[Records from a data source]
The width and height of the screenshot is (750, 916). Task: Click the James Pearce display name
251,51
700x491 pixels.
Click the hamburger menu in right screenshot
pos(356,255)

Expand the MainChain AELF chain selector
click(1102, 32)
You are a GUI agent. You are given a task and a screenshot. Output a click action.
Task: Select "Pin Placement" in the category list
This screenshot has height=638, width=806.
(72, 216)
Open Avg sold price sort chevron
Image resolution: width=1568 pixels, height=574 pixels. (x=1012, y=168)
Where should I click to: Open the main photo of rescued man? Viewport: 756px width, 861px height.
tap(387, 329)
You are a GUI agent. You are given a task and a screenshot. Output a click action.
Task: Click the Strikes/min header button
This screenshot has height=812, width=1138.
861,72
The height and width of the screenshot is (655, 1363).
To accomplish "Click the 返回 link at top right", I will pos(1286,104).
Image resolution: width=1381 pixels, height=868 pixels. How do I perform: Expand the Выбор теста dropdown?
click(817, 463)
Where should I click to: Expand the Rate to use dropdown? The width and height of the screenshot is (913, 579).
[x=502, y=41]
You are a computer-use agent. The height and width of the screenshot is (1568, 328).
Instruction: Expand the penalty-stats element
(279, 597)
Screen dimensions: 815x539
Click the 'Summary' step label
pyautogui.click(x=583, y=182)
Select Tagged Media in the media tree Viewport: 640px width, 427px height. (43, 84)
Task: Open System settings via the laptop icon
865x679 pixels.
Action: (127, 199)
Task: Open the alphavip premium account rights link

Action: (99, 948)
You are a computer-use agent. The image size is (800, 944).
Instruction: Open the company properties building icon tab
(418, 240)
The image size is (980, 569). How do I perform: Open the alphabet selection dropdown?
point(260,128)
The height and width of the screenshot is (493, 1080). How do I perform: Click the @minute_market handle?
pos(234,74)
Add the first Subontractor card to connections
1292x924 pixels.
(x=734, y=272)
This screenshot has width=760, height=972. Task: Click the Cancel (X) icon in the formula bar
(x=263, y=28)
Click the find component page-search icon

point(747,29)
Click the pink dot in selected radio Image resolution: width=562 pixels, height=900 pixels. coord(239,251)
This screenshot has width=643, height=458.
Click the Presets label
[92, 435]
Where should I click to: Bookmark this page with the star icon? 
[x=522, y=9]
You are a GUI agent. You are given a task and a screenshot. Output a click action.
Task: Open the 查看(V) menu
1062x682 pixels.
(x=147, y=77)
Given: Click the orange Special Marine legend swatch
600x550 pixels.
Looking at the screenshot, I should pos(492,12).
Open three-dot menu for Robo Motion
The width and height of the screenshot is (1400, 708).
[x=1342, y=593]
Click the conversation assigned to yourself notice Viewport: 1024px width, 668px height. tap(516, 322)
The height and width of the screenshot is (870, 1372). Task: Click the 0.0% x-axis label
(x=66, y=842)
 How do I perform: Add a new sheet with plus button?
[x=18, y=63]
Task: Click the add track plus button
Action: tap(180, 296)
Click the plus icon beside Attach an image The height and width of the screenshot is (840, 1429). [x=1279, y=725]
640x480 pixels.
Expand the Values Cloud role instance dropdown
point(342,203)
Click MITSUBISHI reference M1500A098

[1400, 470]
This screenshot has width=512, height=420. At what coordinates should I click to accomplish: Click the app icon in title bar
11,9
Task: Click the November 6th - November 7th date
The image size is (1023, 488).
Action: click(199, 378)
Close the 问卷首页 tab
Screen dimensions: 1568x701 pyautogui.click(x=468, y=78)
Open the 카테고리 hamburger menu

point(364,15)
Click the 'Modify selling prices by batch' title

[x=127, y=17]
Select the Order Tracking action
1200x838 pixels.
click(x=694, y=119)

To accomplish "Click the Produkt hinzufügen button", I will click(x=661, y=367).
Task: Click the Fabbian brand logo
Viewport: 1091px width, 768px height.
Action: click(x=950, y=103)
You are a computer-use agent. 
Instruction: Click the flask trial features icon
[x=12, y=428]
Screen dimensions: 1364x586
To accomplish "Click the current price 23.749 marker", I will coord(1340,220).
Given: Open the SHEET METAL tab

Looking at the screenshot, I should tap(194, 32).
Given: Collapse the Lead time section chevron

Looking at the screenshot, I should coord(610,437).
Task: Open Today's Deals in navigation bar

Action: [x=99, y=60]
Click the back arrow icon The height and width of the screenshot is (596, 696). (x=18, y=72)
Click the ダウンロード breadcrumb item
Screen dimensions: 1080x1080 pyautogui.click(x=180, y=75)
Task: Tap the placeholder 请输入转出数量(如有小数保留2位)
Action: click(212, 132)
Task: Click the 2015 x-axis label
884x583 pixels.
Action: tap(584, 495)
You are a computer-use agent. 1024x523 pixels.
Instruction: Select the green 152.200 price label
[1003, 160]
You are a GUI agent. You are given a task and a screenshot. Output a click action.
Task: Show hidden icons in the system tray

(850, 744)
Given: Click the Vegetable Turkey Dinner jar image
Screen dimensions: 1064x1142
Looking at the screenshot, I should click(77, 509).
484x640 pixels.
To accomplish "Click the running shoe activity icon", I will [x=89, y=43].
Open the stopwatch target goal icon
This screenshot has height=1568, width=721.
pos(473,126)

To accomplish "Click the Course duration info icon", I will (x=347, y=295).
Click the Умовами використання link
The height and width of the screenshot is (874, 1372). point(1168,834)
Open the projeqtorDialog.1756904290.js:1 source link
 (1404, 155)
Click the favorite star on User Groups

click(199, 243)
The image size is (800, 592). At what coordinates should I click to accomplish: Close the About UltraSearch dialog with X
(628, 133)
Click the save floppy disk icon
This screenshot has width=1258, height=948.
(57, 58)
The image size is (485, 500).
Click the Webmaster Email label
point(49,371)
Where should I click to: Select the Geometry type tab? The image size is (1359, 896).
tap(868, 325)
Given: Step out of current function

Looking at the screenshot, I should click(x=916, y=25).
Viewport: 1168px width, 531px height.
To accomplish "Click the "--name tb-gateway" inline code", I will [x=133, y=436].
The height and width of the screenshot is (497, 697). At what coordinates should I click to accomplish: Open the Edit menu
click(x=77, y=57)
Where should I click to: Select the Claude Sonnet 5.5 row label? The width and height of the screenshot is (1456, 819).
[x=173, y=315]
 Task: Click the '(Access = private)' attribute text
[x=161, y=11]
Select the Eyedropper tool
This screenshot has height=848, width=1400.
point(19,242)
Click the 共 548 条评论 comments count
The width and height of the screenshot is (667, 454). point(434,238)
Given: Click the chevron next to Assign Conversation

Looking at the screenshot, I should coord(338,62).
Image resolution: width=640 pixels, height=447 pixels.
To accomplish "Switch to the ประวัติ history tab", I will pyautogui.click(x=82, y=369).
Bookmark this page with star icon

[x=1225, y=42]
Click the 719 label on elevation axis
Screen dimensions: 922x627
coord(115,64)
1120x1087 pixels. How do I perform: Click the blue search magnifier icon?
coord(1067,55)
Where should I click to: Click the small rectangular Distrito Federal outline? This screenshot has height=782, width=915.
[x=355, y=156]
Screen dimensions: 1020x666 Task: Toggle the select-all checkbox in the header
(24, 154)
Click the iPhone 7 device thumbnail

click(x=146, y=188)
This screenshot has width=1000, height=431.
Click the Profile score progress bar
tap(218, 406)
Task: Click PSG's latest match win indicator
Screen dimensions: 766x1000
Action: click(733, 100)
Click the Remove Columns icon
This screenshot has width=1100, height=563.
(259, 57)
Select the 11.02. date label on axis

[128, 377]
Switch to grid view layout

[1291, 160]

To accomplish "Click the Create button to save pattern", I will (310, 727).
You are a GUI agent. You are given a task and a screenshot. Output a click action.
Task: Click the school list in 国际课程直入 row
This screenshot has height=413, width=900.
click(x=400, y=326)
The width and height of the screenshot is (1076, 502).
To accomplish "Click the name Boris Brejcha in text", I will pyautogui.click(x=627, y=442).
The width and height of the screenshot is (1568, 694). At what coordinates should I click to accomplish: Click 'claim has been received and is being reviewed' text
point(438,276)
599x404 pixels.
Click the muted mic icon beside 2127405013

▸ What the task asks
Reproduce the lines of the entries above from the one with "The image size is (800, 592)." to the one with "The image size is (485, 500).", both included, exactly and without any other line.

▸ Response to the task
The image size is (800, 592). At what coordinates should I click to accomplish: Close the About UltraSearch dialog with X
(628, 133)
Click the save floppy disk icon
This screenshot has width=1258, height=948.
(57, 58)
The image size is (485, 500).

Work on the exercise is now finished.